◆ **Provided data**:

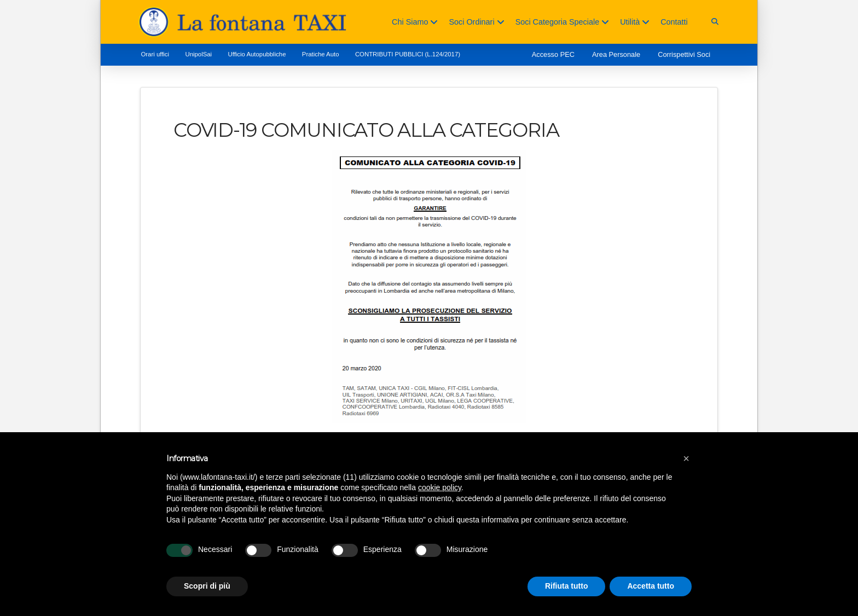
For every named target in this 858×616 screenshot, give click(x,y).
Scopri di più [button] (207, 586)
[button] (715, 21)
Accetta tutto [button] (651, 586)
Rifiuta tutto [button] (566, 586)
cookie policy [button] (439, 487)
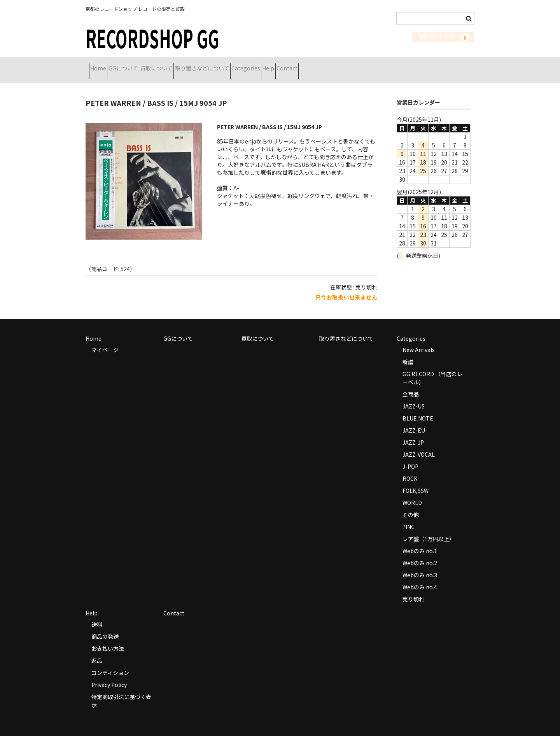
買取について (187, 65)
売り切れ (413, 589)
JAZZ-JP (413, 433)
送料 (97, 615)
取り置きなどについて (247, 65)
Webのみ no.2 (420, 553)
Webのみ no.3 (420, 565)
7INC (408, 517)
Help (341, 65)
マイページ (105, 340)
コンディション (110, 663)
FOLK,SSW (415, 481)
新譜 (408, 352)
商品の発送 (105, 627)
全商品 (411, 384)
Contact (373, 65)
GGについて (140, 65)
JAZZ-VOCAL (418, 445)
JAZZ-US (413, 396)
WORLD (412, 493)
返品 (97, 651)
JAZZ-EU (414, 421)
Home (102, 65)
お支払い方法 (108, 639)
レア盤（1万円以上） (429, 529)
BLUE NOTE (418, 408)
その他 (411, 505)
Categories (304, 65)
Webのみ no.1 (420, 541)
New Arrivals (418, 340)
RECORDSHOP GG (152, 37)
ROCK (410, 469)
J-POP (410, 457)
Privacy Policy (109, 675)
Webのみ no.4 (420, 577)
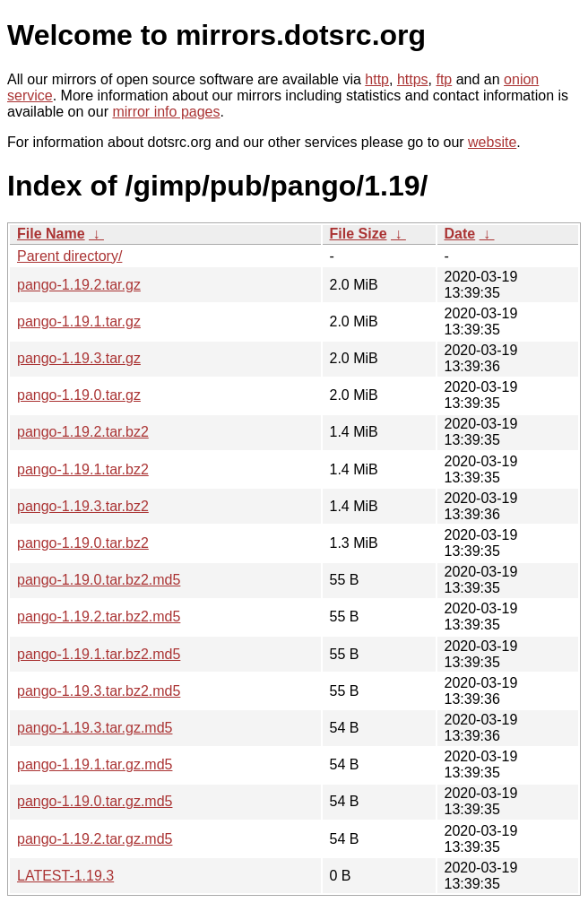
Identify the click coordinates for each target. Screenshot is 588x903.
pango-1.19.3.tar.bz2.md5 (99, 690)
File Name (51, 233)
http (376, 79)
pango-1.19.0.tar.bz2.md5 (99, 579)
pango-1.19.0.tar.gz (79, 395)
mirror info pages (166, 111)
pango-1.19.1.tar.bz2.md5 (99, 654)
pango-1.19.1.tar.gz (79, 321)
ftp (444, 79)
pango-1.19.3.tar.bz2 (82, 506)
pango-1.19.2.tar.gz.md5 (94, 838)
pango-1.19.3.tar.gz (79, 358)
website (492, 142)
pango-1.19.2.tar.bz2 (82, 431)
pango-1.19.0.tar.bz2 (82, 543)
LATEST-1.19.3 (65, 875)
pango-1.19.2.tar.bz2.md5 (99, 616)
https (412, 79)
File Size (359, 233)
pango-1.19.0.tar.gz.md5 (94, 801)
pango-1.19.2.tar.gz (79, 284)
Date (460, 233)
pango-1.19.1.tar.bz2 (82, 469)
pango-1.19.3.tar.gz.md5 (94, 727)
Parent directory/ (69, 256)
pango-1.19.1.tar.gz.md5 (94, 764)
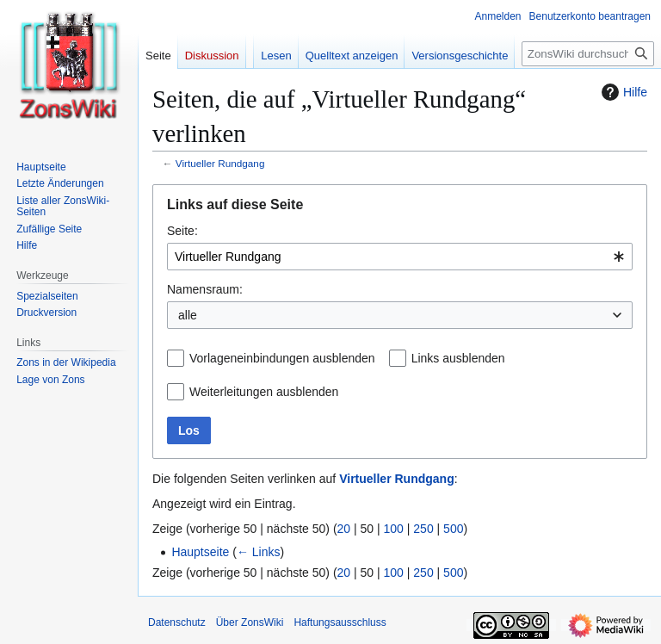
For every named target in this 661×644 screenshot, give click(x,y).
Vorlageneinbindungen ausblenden (282, 358)
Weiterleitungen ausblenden (263, 392)
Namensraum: (205, 289)
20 (344, 529)
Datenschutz (176, 622)
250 (423, 529)
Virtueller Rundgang (220, 163)
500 (453, 529)
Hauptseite (200, 552)
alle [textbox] (188, 315)
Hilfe (622, 92)
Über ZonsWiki (250, 622)
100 (393, 529)
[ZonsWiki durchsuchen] (588, 53)
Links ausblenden (458, 358)
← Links (258, 552)
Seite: (182, 231)
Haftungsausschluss (339, 622)
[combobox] (399, 257)
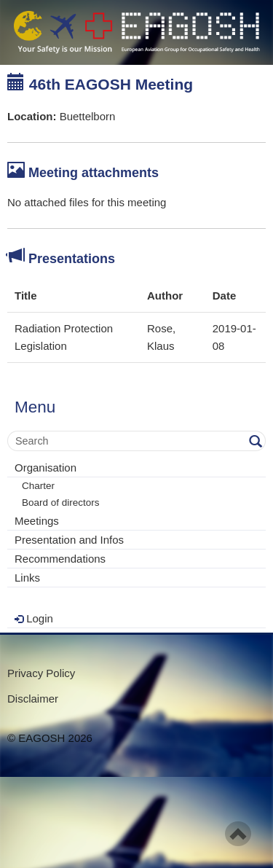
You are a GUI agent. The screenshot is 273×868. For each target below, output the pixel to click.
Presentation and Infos (69, 539)
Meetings (36, 520)
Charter (38, 485)
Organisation (45, 467)
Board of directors (60, 502)
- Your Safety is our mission (136, 32)
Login (33, 618)
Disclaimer (33, 698)
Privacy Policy (41, 673)
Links (27, 577)
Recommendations (60, 558)
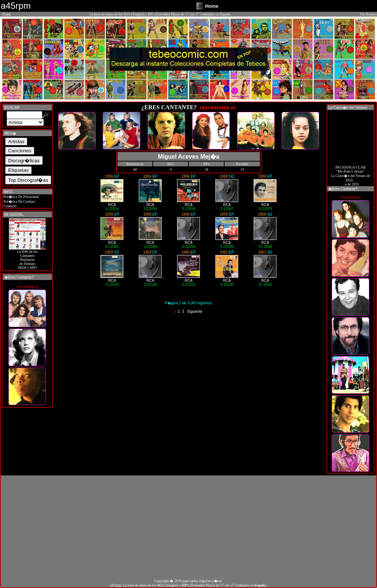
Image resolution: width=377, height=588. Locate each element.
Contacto (10, 206)
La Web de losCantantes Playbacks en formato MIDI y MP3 (27, 258)
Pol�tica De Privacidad (21, 196)
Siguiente (195, 311)
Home (7, 14)
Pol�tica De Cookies (19, 201)
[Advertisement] (188, 527)
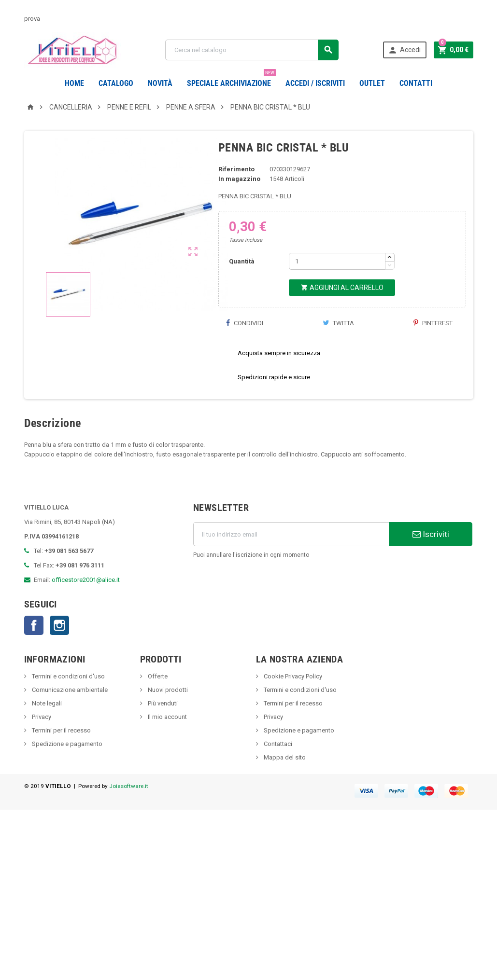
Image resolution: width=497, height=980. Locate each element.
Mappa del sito (284, 781)
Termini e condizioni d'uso (68, 700)
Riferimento (236, 193)
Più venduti (162, 727)
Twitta (338, 347)
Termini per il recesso (60, 754)
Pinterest (433, 347)
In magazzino (239, 203)
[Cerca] (252, 50)
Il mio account (167, 741)
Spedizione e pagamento (66, 768)
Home (74, 83)
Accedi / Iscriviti (315, 83)
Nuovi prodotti (167, 714)
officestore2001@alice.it (85, 604)
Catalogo (116, 83)
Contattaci (277, 768)
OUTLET (372, 83)
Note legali (46, 727)
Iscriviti (431, 558)
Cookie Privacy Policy (292, 700)
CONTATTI (416, 83)
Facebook (34, 649)
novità (160, 83)
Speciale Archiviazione (231, 80)
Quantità (241, 285)
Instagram (59, 649)
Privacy (41, 741)
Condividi (244, 347)
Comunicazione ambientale (69, 714)
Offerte (157, 700)
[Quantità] (337, 285)
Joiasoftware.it (128, 810)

◆ **Work required**:
Render everything in the records above from the line containing "Links (27, 577)" down to the line containing "[Advertisement] (188, 527)", both included, as a Markdown table with the columns Row and Line. Leave out the pictures and any blank lines.

◆ **Complete output**:
| Row | Line |
|---|---|
| 1 | Links (27, 577) |
| 2 | Recommendations (60, 558) |
| 3 | Image resolution: width=377, height=588. Locate each element. |
| 4 | Contacto (10, 206) |
| 5 | La Web de losCantantes Playbacks en formato MIDI y MP3 (27, 258) |
| 6 | Pol�tica De Privacidad (21, 196) |
| 7 | Siguiente (195, 311) |
| 8 | Home (7, 14) |
| 9 | Pol�tica De Cookies (19, 201) |
| 10 | [Advertisement] (188, 527) |